The return of the hundreds of old and new militants was predicted to stir up old hatred yet again leading to violence between those who want an Azawad region independent of the Mali officials down in the south.
These Tuaregs who have taken up arms call themselves the Azawad National Liberation Movement.
The modern history between the ethnic nomads and the government is bitter and violent with countless uprisings and wars being fought around the issue of greater autonomy from what the Tuaregs perceive as a repressive and marginalizing Mali government.
Few amenities exist between the two sides despite a brokered peace deal in 2009 and an attempt at a disarmament talk in 2011.
Dozens of defections were reported by the military of Mali, mostly the defections of ethnic Tuareg soldiers who were serving in the Mali military.
The conflict has been expanding from around the towns of Aguel’hoc, Tessalit and Menaka to the outer and central regions where Mali’s military, once brazen and confident, now battle the rebels with tenacity.

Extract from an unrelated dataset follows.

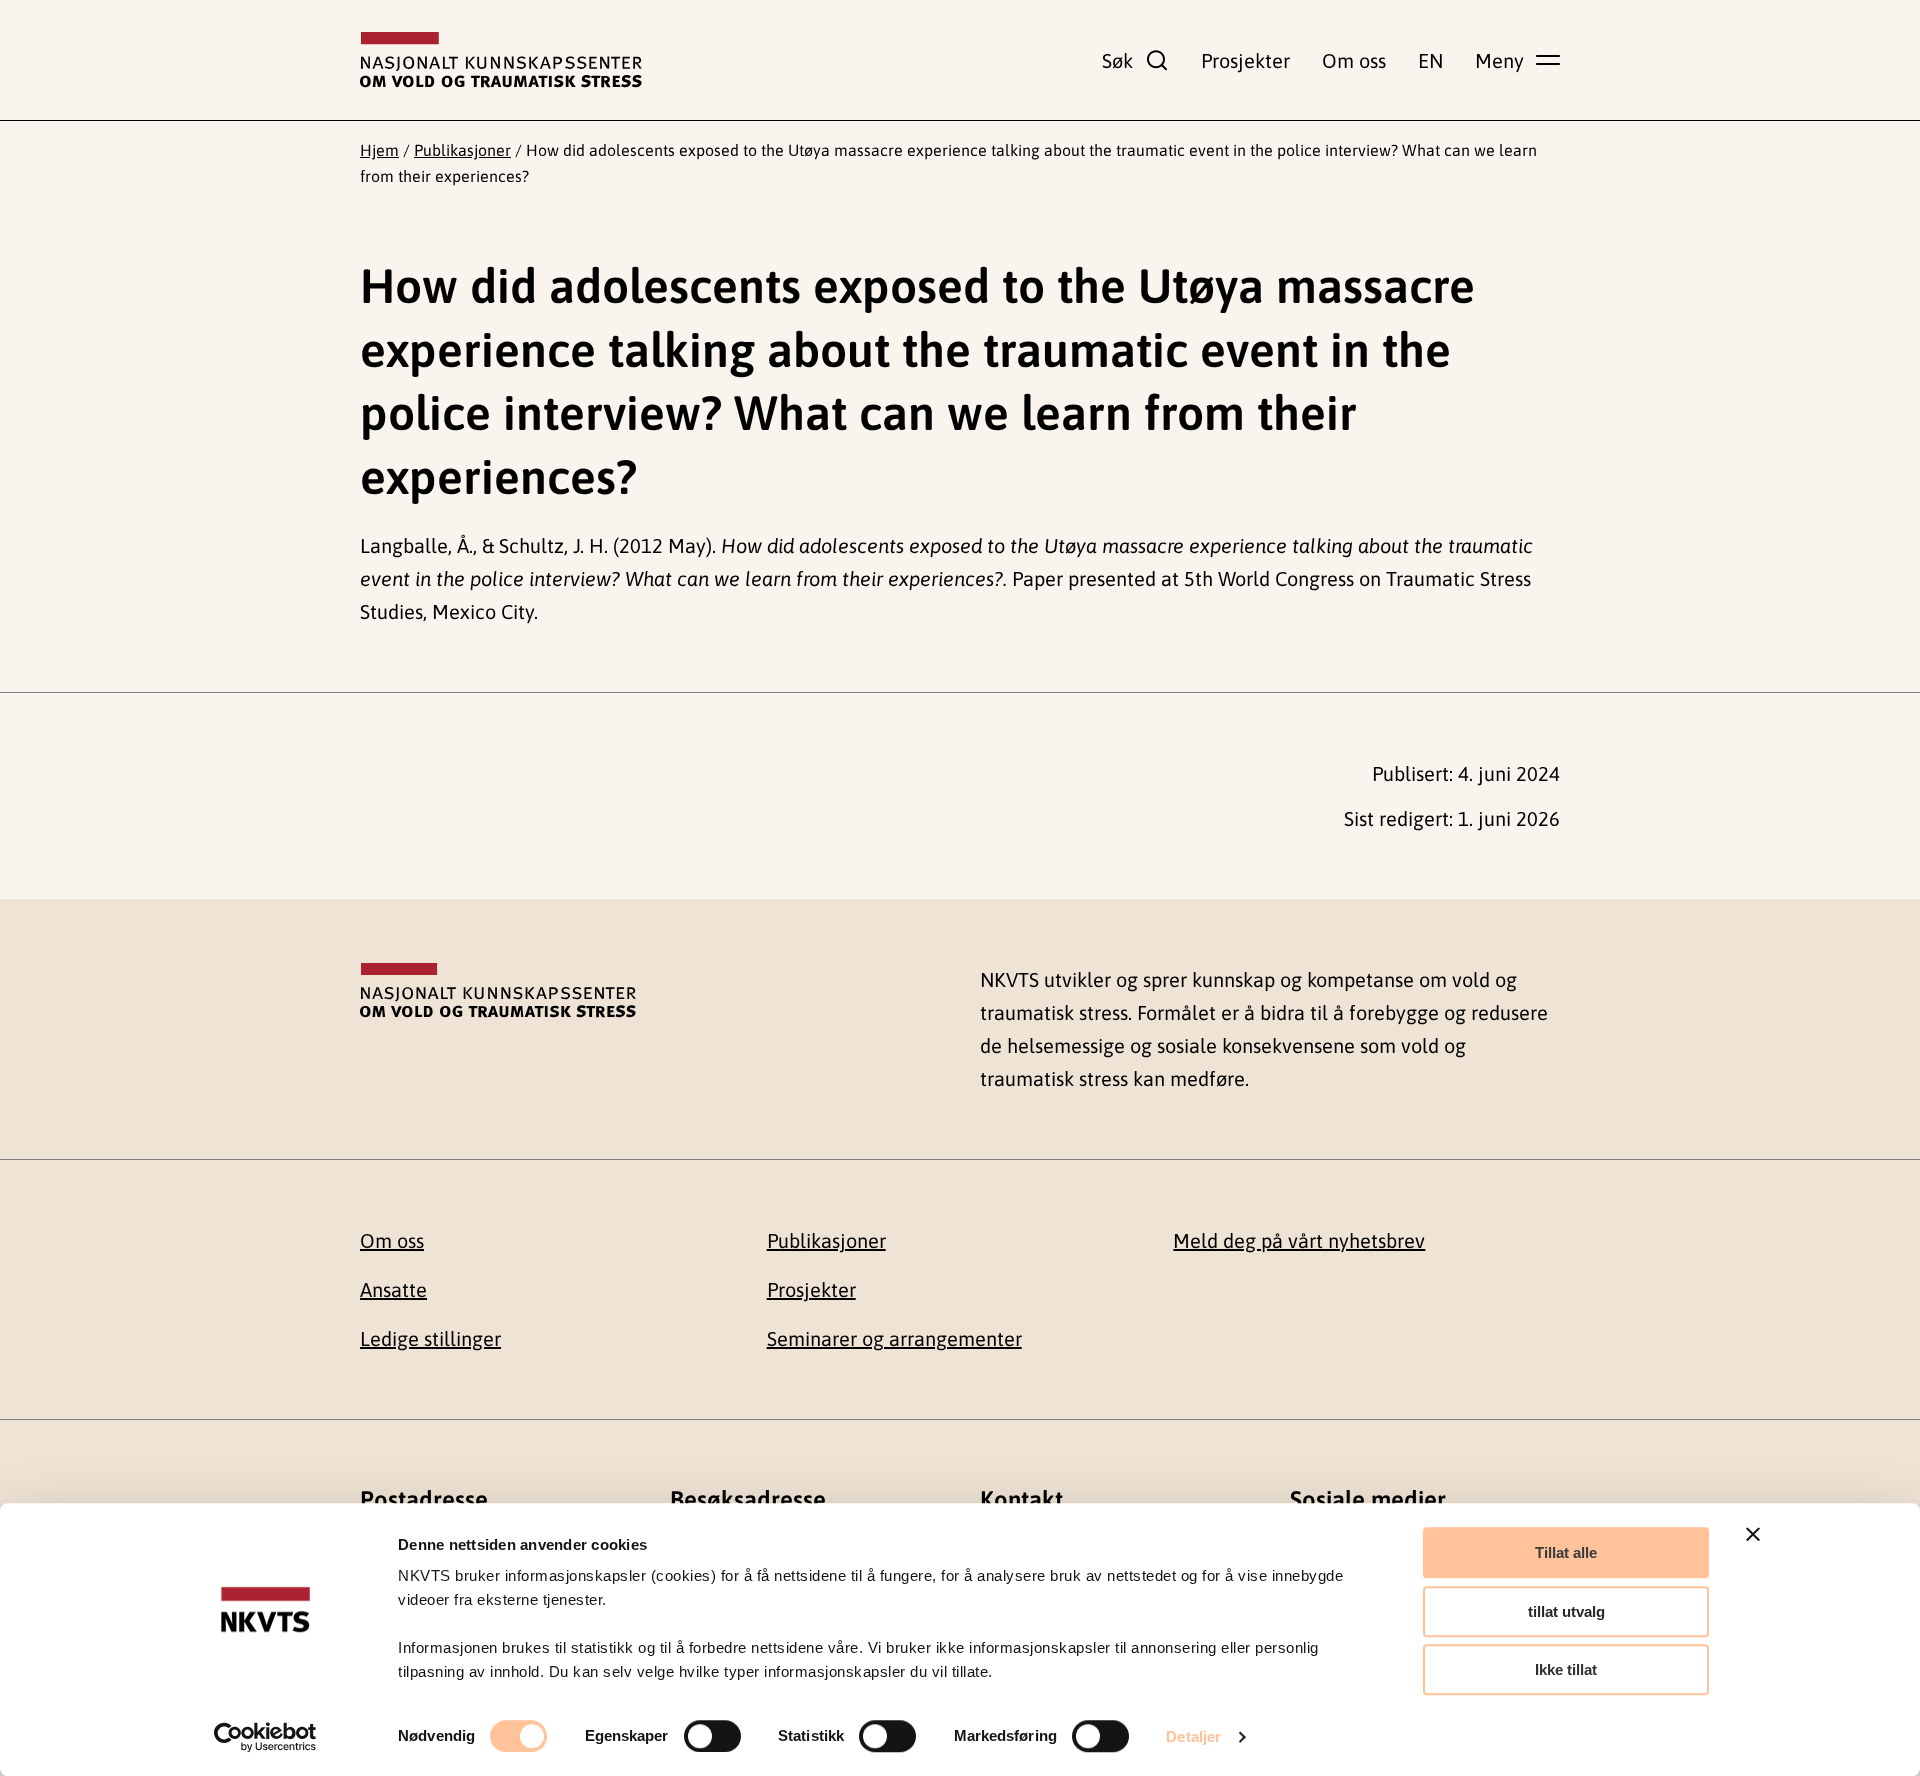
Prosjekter (1245, 60)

Meanwhile, the conflict has already forced over 230,000 civilians in the northern parts of Mali to flee to neighboring countries or down to the southern parts of the country.
The United Nations Refugee Agency, which expected the worst, started to assist refugees with cargo flights and truck convoys carrying substantial amounts of food aid and other supplies.
Now the situation may become even more dangerous and unpredictable for both the world and the war-stricken refugees now that the Malian government has become suddenly destabilized and taken over by a military junta.